> [Your instructions]: Produce an exact copy of all the records.

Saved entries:
********************
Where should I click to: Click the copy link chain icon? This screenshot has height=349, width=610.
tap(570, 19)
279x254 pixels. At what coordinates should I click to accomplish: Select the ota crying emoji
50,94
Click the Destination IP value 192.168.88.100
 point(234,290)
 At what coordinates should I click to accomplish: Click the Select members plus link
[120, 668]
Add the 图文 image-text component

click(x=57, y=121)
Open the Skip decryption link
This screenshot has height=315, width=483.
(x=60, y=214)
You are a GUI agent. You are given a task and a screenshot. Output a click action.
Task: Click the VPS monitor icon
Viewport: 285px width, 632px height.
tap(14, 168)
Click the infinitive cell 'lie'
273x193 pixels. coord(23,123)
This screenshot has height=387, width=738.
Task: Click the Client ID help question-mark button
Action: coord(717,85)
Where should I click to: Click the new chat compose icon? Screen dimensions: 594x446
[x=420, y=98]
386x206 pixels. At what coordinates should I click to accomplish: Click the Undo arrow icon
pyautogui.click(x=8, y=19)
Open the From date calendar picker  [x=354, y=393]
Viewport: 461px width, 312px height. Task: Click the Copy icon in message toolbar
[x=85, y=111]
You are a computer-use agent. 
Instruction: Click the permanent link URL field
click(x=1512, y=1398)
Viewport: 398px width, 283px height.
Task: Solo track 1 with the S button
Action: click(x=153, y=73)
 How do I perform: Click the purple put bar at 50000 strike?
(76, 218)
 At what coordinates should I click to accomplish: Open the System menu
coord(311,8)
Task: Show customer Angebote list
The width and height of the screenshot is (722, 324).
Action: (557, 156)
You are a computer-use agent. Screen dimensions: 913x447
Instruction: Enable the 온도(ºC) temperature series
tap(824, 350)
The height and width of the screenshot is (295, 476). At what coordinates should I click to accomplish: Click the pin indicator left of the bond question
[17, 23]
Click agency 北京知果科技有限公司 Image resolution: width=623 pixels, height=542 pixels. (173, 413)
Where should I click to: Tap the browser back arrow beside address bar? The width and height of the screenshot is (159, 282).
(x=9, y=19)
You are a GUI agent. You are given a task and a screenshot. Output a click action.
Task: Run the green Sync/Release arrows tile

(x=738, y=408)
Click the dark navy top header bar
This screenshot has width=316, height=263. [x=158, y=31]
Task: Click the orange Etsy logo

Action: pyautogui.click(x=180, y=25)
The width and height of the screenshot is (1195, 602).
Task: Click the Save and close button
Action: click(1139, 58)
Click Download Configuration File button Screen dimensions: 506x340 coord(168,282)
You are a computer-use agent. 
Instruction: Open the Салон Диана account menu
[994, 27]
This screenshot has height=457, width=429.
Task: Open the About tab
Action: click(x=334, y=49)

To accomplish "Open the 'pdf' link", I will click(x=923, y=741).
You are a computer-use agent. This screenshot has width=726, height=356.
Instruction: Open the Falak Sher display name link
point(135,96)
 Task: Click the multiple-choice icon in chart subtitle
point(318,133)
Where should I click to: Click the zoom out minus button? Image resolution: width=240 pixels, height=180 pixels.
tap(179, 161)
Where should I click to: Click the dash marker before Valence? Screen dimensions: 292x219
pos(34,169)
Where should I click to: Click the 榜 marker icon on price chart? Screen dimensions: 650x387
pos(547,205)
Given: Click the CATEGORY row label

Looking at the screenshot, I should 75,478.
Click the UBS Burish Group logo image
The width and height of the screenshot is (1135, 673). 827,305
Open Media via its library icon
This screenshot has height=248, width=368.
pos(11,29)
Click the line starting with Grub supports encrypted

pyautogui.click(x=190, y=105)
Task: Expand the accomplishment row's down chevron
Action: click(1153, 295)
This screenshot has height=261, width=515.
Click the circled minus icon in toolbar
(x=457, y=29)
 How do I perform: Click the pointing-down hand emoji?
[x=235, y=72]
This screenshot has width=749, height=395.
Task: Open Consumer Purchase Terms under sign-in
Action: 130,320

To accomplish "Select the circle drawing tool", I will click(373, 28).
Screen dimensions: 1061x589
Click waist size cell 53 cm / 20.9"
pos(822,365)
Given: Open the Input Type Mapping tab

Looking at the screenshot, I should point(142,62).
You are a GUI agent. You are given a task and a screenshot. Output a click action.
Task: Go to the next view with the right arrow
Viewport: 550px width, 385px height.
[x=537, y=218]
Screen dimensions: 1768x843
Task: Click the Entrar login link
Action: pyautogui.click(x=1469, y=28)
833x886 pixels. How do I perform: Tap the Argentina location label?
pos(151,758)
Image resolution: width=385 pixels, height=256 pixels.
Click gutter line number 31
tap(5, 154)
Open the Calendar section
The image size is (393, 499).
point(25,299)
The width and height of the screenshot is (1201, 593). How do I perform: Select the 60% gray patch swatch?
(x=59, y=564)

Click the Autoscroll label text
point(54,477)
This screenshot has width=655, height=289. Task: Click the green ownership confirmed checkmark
********************
> [Solution below]:
Where should I click to: Click the copy link chain icon? This screenshot has height=349, width=610.
tap(570, 19)
279x254 pixels. At what coordinates should I click to accomplish: Select the ota crying emoji
50,94
Click the Destination IP value 192.168.88.100
 point(234,290)
 At what coordinates should I click to accomplish: Click the Select members plus link
[120, 668]
Add the 图文 image-text component

click(x=57, y=121)
Open the Skip decryption link
This screenshot has height=315, width=483.
(x=60, y=214)
You are a GUI agent. You are given a task and a screenshot. Output a click action.
Task: Click the VPS monitor icon
Viewport: 285px width, 632px height.
tap(14, 168)
Click the infinitive cell 'lie'
273x193 pixels. coord(23,123)
This screenshot has height=387, width=738.
Task: Click the Client ID help question-mark button
Action: coord(717,85)
Where should I click to: Click the new chat compose icon? Screen dimensions: 594x446
[x=420, y=98]
386x206 pixels. At what coordinates should I click to accomplish: Click the Undo arrow icon
pyautogui.click(x=8, y=19)
Open the From date calendar picker  [x=354, y=393]
Viewport: 461px width, 312px height. Task: Click the Copy icon in message toolbar
[x=85, y=111]
You are a computer-use agent. 
Instruction: Click the permanent link URL field
click(x=1512, y=1398)
Viewport: 398px width, 283px height.
Task: Solo track 1 with the S button
Action: click(x=153, y=73)
 How do I perform: Click the purple put bar at 50000 strike?
(76, 218)
 At what coordinates should I click to accomplish: Open the System menu
coord(311,8)
Task: Show customer Angebote list
The width and height of the screenshot is (722, 324).
Action: (557, 156)
You are a computer-use agent. Screen dimensions: 913x447
Instruction: Enable the 온도(ºC) temperature series
tap(824, 350)
The height and width of the screenshot is (295, 476). At what coordinates should I click to accomplish: Click the pin indicator left of the bond question
[17, 23]
Click agency 北京知果科技有限公司 Image resolution: width=623 pixels, height=542 pixels. (173, 413)
Where should I click to: Tap the browser back arrow beside address bar? The width and height of the screenshot is (159, 282).
(x=9, y=19)
You are a GUI agent. You are given a task and a screenshot. Output a click action.
Task: Run the green Sync/Release arrows tile

(x=738, y=408)
Click the dark navy top header bar
This screenshot has width=316, height=263. [x=158, y=31]
Task: Click the orange Etsy logo

Action: pyautogui.click(x=180, y=25)
The width and height of the screenshot is (1195, 602).
Task: Click the Save and close button
Action: click(1139, 58)
Click Download Configuration File button Screen dimensions: 506x340 coord(168,282)
You are a computer-use agent. 
Instruction: Open the Салон Диана account menu
[994, 27]
This screenshot has height=457, width=429.
Task: Open the About tab
Action: click(x=334, y=49)

To accomplish "Open the 'pdf' link", I will click(x=923, y=741).
You are a computer-use agent. This screenshot has width=726, height=356.
Instruction: Open the Falak Sher display name link
point(135,96)
 Task: Click the multiple-choice icon in chart subtitle
point(318,133)
Where should I click to: Click the zoom out minus button? Image resolution: width=240 pixels, height=180 pixels.
tap(179, 161)
Where should I click to: Click the dash marker before Valence? Screen dimensions: 292x219
pos(34,169)
Where should I click to: Click the 榜 marker icon on price chart? Screen dimensions: 650x387
pos(547,205)
Given: Click the CATEGORY row label

Looking at the screenshot, I should 75,478.
Click the UBS Burish Group logo image
The width and height of the screenshot is (1135, 673). 827,305
Open Media via its library icon
This screenshot has height=248, width=368.
pos(11,29)
Click the line starting with Grub supports encrypted

pyautogui.click(x=190, y=105)
Task: Expand the accomplishment row's down chevron
Action: click(1153, 295)
This screenshot has height=261, width=515.
Click the circled minus icon in toolbar
(x=457, y=29)
 How do I perform: Click the pointing-down hand emoji?
[x=235, y=72]
This screenshot has width=749, height=395.
Task: Open Consumer Purchase Terms under sign-in
Action: 130,320

To accomplish "Select the circle drawing tool", I will click(373, 28).
Screen dimensions: 1061x589
Click waist size cell 53 cm / 20.9"
pos(822,365)
Given: Open the Input Type Mapping tab

Looking at the screenshot, I should point(142,62).
You are a GUI agent. You are given a task and a screenshot. Output a click action.
Task: Go to the next view with the right arrow
Viewport: 550px width, 385px height.
[x=537, y=218]
Screen dimensions: 1768x843
Task: Click the Entrar login link
Action: pyautogui.click(x=1469, y=28)
833x886 pixels. How do I perform: Tap the Argentina location label?
pos(151,758)
Image resolution: width=385 pixels, height=256 pixels.
Click gutter line number 31
tap(5, 154)
Open the Calendar section
The image size is (393, 499).
point(25,299)
The width and height of the screenshot is (1201, 593). How do I perform: Select the 60% gray patch swatch?
(x=59, y=564)

Click the Autoscroll label text
point(54,477)
This screenshot has width=655, height=289. Task: Click the green ownership confirmed checkmark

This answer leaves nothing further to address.